_Work instructions_:
Take the lines below between the one holding "Where should I click to: Select the grow" and the one holding "Select the Outside Range toggle option", inclusive, and copy them exactly. Add nothing.
■ ■ ■
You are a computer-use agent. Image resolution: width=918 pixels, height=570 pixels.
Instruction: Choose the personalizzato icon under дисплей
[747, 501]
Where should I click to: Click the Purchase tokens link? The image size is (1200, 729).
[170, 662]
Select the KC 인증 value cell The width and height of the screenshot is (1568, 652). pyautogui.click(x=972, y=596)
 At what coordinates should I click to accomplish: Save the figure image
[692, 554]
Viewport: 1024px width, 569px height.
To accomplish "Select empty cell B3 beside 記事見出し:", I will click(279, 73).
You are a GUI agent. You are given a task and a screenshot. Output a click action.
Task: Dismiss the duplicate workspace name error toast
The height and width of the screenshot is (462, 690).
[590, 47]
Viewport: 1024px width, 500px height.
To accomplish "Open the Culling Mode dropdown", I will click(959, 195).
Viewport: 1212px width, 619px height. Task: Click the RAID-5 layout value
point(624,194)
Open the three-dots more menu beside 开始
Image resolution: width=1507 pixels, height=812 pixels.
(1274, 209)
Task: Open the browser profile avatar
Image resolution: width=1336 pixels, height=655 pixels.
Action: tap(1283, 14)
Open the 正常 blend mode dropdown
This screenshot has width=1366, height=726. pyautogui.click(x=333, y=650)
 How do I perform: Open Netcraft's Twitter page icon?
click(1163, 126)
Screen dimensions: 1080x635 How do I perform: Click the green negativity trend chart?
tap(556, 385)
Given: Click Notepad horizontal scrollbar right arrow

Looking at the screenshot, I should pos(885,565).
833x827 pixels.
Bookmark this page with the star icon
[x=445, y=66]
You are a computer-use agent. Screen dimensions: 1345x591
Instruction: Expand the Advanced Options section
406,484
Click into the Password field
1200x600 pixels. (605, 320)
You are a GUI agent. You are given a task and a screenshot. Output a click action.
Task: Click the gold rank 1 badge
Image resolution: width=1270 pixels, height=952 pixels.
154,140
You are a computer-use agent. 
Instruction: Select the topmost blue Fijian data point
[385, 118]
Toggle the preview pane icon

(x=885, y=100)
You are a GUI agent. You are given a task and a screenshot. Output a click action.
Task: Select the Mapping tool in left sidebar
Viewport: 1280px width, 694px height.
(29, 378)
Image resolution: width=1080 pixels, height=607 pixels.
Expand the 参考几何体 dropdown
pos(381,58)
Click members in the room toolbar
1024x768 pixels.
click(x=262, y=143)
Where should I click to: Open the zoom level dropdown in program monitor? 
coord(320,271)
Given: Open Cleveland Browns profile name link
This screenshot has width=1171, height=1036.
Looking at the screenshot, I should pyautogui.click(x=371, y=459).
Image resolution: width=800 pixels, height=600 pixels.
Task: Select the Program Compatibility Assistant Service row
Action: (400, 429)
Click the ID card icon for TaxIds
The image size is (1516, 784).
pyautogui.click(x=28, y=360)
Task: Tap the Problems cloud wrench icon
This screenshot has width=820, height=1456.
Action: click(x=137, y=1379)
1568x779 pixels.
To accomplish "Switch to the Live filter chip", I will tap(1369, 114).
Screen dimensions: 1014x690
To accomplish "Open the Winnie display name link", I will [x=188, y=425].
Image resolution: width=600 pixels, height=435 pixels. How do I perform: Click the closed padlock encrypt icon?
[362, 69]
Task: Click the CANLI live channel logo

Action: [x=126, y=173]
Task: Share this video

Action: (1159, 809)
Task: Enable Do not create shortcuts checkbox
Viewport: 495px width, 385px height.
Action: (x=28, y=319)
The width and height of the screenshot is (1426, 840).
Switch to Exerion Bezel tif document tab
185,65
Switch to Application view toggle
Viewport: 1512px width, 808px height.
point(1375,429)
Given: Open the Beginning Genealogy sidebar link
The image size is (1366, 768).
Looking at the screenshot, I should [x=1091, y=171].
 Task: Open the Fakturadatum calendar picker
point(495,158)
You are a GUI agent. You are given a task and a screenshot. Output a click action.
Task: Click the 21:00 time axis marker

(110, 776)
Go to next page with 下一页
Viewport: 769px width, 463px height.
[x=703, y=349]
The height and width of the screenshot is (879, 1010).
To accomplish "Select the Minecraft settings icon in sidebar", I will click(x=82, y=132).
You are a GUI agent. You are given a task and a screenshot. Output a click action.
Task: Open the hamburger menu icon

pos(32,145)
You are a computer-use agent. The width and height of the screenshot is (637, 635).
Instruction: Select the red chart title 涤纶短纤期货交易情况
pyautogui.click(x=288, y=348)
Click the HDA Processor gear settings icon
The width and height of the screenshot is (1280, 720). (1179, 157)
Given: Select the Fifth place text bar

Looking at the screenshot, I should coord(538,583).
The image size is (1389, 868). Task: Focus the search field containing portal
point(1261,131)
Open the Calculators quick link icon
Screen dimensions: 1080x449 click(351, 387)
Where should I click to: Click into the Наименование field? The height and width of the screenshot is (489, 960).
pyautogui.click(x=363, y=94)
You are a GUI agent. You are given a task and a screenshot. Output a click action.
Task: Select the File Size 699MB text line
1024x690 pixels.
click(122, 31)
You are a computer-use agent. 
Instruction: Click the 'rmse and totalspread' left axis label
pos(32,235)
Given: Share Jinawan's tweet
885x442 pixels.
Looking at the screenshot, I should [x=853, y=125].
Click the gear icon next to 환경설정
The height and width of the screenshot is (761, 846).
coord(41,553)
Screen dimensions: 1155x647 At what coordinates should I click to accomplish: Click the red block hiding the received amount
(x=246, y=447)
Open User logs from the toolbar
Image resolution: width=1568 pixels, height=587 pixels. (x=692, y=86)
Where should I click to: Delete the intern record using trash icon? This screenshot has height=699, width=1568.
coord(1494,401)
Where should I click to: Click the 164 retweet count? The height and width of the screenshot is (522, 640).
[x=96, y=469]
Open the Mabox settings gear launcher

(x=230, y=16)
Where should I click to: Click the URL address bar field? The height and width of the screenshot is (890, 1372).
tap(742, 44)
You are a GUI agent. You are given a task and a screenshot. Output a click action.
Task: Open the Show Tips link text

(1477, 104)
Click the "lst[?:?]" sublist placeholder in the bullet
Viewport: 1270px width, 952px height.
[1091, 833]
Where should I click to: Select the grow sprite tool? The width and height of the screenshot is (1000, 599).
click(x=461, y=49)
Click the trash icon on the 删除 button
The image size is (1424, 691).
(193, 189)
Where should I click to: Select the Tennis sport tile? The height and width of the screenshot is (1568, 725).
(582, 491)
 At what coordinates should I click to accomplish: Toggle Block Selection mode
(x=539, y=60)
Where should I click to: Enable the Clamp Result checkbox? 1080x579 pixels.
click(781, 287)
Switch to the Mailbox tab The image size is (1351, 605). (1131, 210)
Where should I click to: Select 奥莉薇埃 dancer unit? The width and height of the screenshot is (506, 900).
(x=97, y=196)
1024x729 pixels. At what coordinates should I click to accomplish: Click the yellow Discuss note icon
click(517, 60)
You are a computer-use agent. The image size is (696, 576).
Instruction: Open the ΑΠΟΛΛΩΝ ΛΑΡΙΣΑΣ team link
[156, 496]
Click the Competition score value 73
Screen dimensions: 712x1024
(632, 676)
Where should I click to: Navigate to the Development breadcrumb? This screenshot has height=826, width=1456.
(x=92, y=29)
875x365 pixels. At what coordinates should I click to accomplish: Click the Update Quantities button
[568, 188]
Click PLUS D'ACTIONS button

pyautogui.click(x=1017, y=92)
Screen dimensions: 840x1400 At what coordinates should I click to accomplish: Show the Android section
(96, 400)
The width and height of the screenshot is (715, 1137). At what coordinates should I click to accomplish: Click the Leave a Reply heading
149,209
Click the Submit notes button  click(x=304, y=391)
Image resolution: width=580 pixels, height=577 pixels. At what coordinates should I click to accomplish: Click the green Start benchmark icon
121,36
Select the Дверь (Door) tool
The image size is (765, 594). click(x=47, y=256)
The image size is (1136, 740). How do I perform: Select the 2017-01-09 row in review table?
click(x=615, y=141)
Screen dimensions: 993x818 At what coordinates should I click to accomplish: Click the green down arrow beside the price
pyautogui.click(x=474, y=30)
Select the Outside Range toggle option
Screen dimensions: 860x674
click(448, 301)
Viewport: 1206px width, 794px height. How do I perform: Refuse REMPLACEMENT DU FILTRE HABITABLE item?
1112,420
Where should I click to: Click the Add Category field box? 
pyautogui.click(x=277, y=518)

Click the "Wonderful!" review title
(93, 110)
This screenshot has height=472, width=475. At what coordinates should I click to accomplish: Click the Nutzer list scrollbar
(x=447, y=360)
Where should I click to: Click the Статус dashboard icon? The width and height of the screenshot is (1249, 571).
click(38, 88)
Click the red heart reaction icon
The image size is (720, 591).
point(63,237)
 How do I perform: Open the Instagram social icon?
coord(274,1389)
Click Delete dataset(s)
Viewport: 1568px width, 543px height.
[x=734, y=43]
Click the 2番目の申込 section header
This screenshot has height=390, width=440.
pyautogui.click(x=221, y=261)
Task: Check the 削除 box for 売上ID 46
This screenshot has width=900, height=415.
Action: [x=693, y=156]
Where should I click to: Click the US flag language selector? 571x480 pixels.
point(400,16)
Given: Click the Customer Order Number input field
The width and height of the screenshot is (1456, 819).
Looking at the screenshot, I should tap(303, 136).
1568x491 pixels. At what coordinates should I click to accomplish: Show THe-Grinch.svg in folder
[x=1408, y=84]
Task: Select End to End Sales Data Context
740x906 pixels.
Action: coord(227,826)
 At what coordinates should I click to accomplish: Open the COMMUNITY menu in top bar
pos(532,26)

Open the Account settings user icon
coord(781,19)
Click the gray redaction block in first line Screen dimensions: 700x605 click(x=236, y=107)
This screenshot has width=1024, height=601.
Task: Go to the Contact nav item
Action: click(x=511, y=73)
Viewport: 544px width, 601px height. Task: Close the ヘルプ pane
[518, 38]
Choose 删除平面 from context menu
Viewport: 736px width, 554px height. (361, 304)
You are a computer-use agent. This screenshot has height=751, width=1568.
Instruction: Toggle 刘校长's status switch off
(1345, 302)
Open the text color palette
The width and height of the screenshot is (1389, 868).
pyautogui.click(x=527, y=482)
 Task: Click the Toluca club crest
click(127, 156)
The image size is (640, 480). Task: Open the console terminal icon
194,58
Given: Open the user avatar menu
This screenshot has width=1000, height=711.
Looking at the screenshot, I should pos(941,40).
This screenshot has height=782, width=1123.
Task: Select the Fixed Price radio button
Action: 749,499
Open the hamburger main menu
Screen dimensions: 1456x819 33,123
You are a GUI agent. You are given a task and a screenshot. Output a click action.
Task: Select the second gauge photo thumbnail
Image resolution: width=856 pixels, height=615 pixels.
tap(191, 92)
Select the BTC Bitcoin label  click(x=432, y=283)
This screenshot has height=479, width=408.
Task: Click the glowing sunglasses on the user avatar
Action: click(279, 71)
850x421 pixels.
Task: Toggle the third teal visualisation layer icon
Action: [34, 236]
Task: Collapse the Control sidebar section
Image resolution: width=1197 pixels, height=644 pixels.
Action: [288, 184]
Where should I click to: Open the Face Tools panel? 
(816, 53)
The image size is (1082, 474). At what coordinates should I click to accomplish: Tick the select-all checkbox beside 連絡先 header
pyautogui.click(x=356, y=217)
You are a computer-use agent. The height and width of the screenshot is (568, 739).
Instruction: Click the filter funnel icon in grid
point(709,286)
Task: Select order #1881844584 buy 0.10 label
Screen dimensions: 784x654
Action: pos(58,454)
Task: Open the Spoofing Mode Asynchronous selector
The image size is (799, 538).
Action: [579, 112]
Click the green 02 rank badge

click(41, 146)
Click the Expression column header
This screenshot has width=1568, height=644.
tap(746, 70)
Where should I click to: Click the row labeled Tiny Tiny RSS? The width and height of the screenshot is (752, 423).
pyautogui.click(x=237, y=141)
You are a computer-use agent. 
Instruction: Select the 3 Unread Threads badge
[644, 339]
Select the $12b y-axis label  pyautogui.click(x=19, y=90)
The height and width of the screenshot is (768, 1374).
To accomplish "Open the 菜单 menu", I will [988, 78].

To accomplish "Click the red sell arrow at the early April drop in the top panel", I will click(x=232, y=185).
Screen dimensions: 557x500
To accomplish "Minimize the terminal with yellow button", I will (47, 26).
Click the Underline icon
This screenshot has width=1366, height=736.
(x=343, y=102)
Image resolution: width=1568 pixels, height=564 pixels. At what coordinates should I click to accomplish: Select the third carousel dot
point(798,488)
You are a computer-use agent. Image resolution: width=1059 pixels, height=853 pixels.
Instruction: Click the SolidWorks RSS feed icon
■ ■ ■
_Your solution_:
Where should I click to: Select the grow sprite tool? The width and height of the screenshot is (1000, 599).
click(x=461, y=49)
Click the trash icon on the 删除 button
The image size is (1424, 691).
(193, 189)
Where should I click to: Select the Tennis sport tile? The height and width of the screenshot is (1568, 725).
(582, 491)
 At what coordinates should I click to accomplish: Toggle Block Selection mode
(x=539, y=60)
Where should I click to: Enable the Clamp Result checkbox? 1080x579 pixels.
click(781, 287)
Switch to the Mailbox tab The image size is (1351, 605). (1131, 210)
Where should I click to: Select 奥莉薇埃 dancer unit? The width and height of the screenshot is (506, 900).
(x=97, y=196)
1024x729 pixels. At what coordinates should I click to accomplish: Click the yellow Discuss note icon
click(517, 60)
You are a computer-use agent. The image size is (696, 576).
Instruction: Open the ΑΠΟΛΛΩΝ ΛΑΡΙΣΑΣ team link
[156, 496]
Click the Competition score value 73
Screen dimensions: 712x1024
(632, 676)
Where should I click to: Navigate to the Development breadcrumb? This screenshot has height=826, width=1456.
(x=92, y=29)
875x365 pixels. At what coordinates should I click to accomplish: Click the Update Quantities button
[568, 188]
Click PLUS D'ACTIONS button

pyautogui.click(x=1017, y=92)
Screen dimensions: 840x1400 At what coordinates should I click to accomplish: Show the Android section
(96, 400)
The width and height of the screenshot is (715, 1137). At what coordinates should I click to accomplish: Click the Leave a Reply heading
149,209
Click the Submit notes button  click(x=304, y=391)
Image resolution: width=580 pixels, height=577 pixels. At what coordinates should I click to accomplish: Click the green Start benchmark icon
121,36
Select the Дверь (Door) tool
The image size is (765, 594). click(x=47, y=256)
The image size is (1136, 740). How do I perform: Select the 2017-01-09 row in review table?
click(x=615, y=141)
Screen dimensions: 993x818 At what coordinates should I click to accomplish: Click the green down arrow beside the price
pyautogui.click(x=474, y=30)
Select the Outside Range toggle option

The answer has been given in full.